An 88-year-old political veteran has been elected president of Tunisia, a country whose young people once electrified the world by overthrowing its 73-year-old dictator in 2011 and triggering the Arab Spring uprisings across the region.
The election result is a measure of Tunisia’s yearning for a return to stability: After four hard years of democratic transition, violence and economic crises, this one-time revolution of the youth has turned to a symbol of the old regime.
Beji Caid Essebsi won 55.68 percent of the vote, according to Monday’s results, and campaigned on restoring the “prestige of the state,” evoking the legacy of Tunisia’s founding father Habib Bourguiba who built the country, educated its people but brooked little opposition.
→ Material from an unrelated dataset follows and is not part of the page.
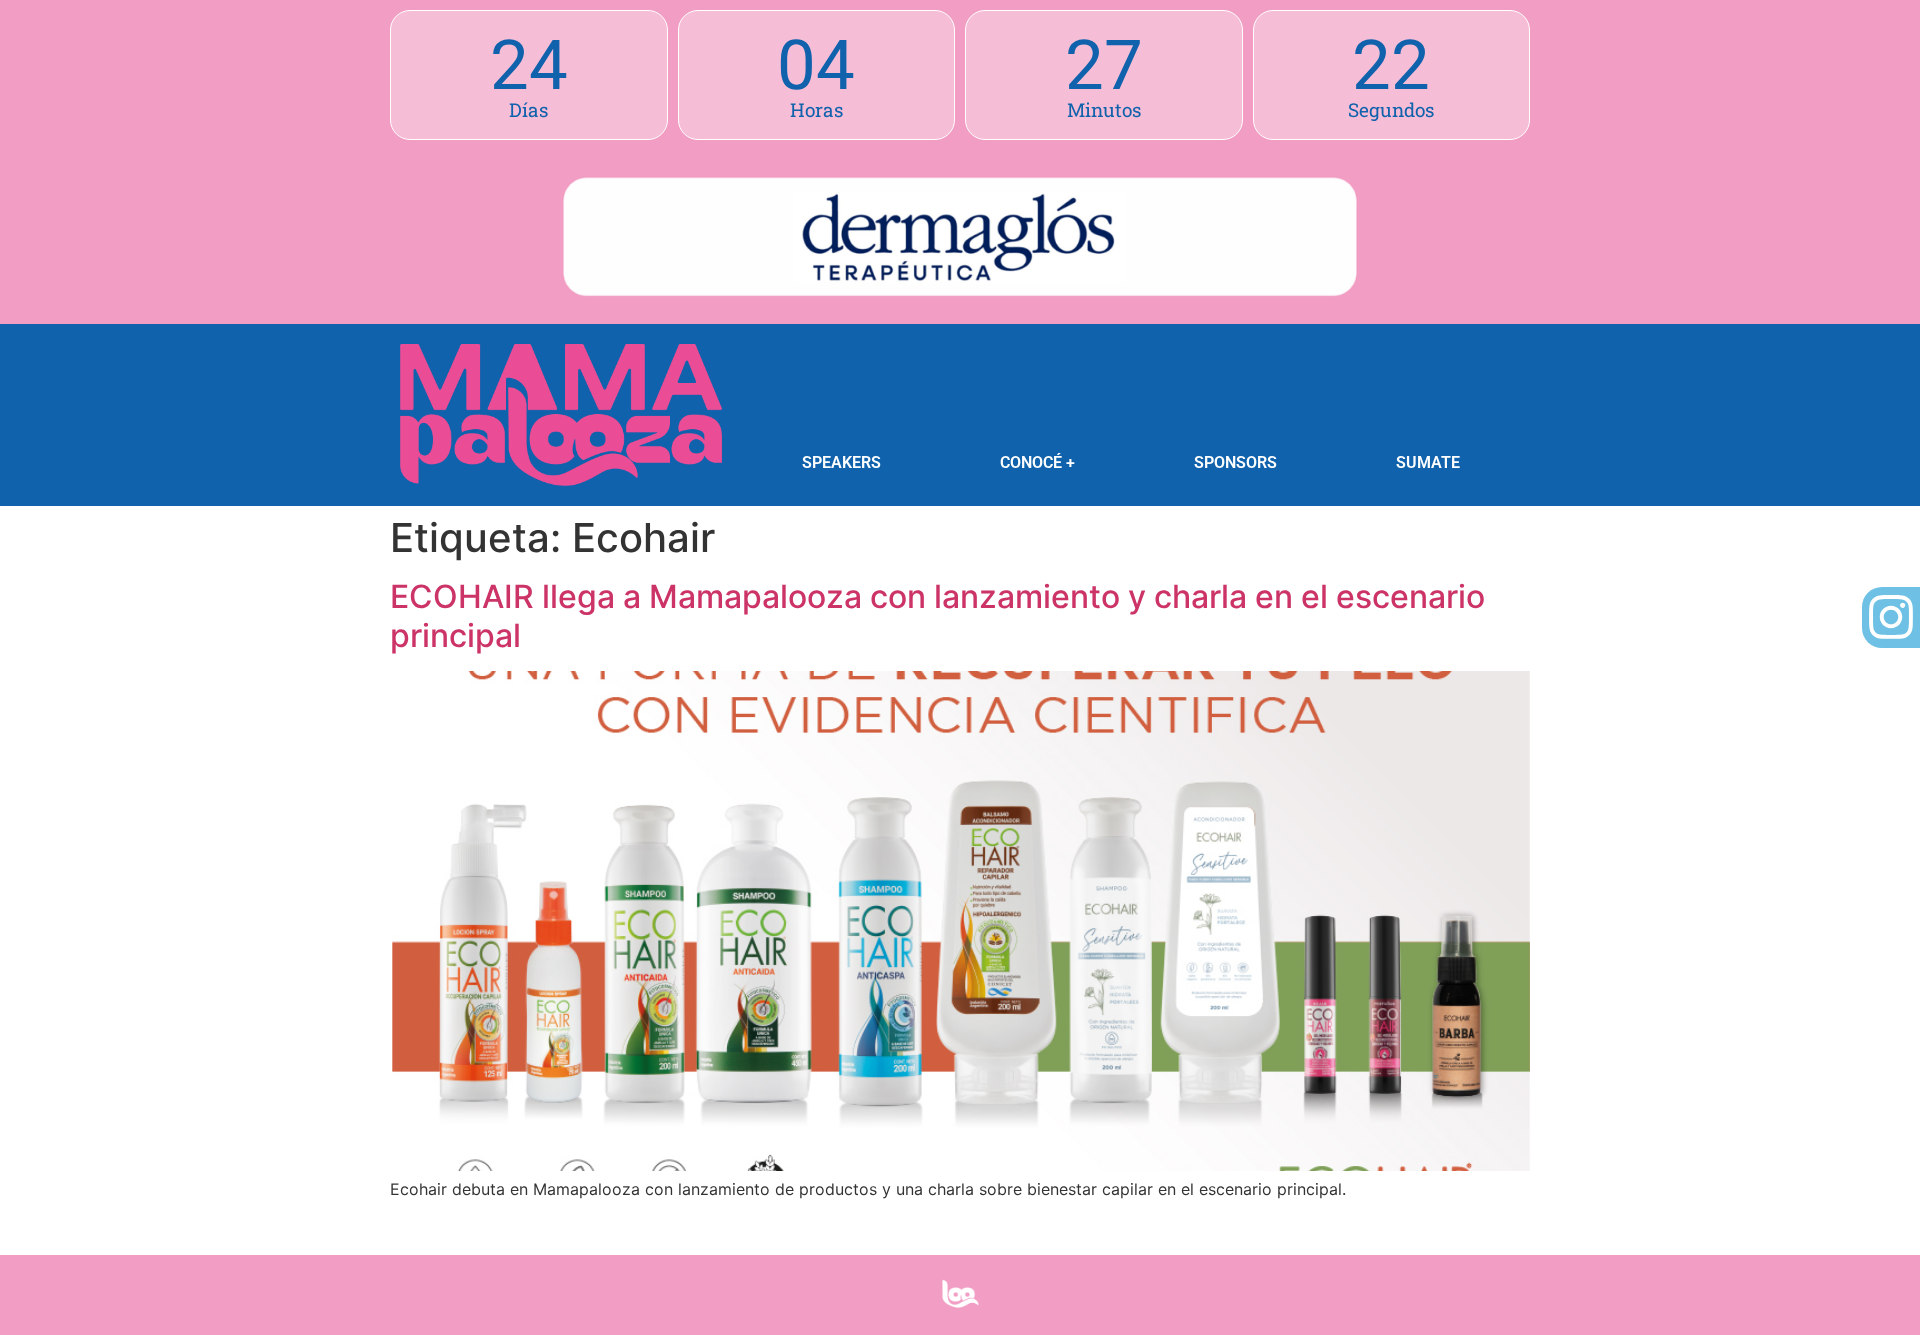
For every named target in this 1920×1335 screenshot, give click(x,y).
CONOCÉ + (1037, 462)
Essebsi defeated the human rights activist who became the interim president after the revolution, Moncef Marzouki, who took 44.32 percent of the vote. Exit polls had predicted similar results soon after the voted ended Sunday night.
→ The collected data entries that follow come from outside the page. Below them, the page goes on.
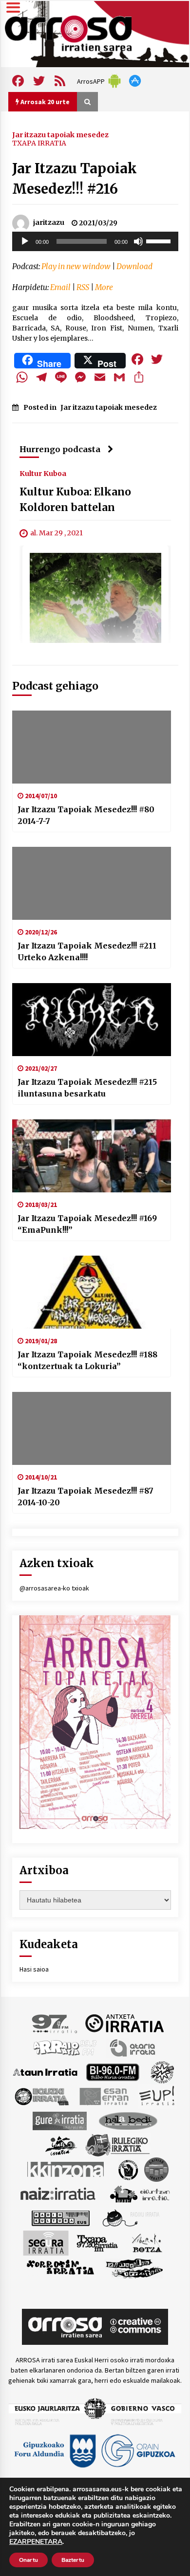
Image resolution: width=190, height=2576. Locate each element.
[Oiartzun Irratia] (140, 2193)
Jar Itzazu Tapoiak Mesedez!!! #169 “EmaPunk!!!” (87, 1224)
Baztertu (72, 2560)
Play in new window (76, 266)
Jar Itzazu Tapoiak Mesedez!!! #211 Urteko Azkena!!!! (87, 951)
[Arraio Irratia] (65, 2047)
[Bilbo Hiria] (112, 2071)
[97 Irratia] (55, 2022)
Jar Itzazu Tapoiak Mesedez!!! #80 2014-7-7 (86, 815)
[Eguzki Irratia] (41, 2095)
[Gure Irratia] (59, 2120)
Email (60, 287)
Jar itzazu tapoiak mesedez (60, 134)
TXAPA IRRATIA (39, 143)
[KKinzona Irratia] (66, 2168)
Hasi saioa (34, 1969)
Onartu (28, 2560)
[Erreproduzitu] (25, 241)
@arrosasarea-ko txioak (54, 1588)
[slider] (159, 240)
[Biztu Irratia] (162, 2071)
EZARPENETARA (35, 2542)
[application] (95, 241)
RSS (82, 287)
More (104, 287)
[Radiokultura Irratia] (60, 2217)
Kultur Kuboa (42, 473)
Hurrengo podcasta (59, 449)
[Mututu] (138, 241)
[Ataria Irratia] (133, 2047)
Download (134, 266)
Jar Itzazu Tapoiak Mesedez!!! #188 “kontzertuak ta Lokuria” (87, 1360)
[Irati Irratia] (61, 2144)
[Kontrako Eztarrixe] (127, 2168)
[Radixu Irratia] (130, 2217)
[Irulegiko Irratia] (117, 2144)
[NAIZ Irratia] (58, 2193)
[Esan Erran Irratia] (103, 2095)
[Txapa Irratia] (97, 2242)
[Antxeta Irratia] (124, 2022)
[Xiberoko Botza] (146, 2242)
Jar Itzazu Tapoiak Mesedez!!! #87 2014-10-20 (85, 1496)
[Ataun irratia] (45, 2071)
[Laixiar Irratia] (156, 2168)
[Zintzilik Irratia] (134, 2267)
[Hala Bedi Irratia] (128, 2120)
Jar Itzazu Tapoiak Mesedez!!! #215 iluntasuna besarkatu (87, 1087)
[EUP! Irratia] (157, 2095)
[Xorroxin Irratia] (60, 2267)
Alone among the countries that experienced the uprisings of the Arab Spring, the transition in Tunisia has remained on track, but it has still been buffeted by the turmoil in the region, which brought down the Islamists that first won elections after the revolution.
As the economic problems mounted and radical extremists began assassinating politicians in 2013, the moderate Islamist Ennahda (Renaissance) party and its ally Marzouki lost popularity.
“It’s the failure of Marzouki that made Essebsi look like a statesman that would help Tunisians face and cope with these major challenges,” said Kamel Labidi, a former journalist and freedom of expression advocate, explaining the popularity of Essebsi and his party Nida Tunis (Tunisia’s Call).
He cautioned, though, that many in Nida Tunis, a loose collection of old-regime officials and trade unionists, do not have a reputation for caring about human rights and Essebsi himself never spoke out against the autocratic rule of Bourguiba or his successor Zine El Abdine Ben Ali.
The victory of Nida Tunis in parliamentary elections in October will give Essebsi unprecedented power to shape the country now, as he will dominate both the executive and legislative branches.
Voting was largely pronounced free and fair, with a participation rate of 60 percent, less than elections in October and November, and with lower participation among young people.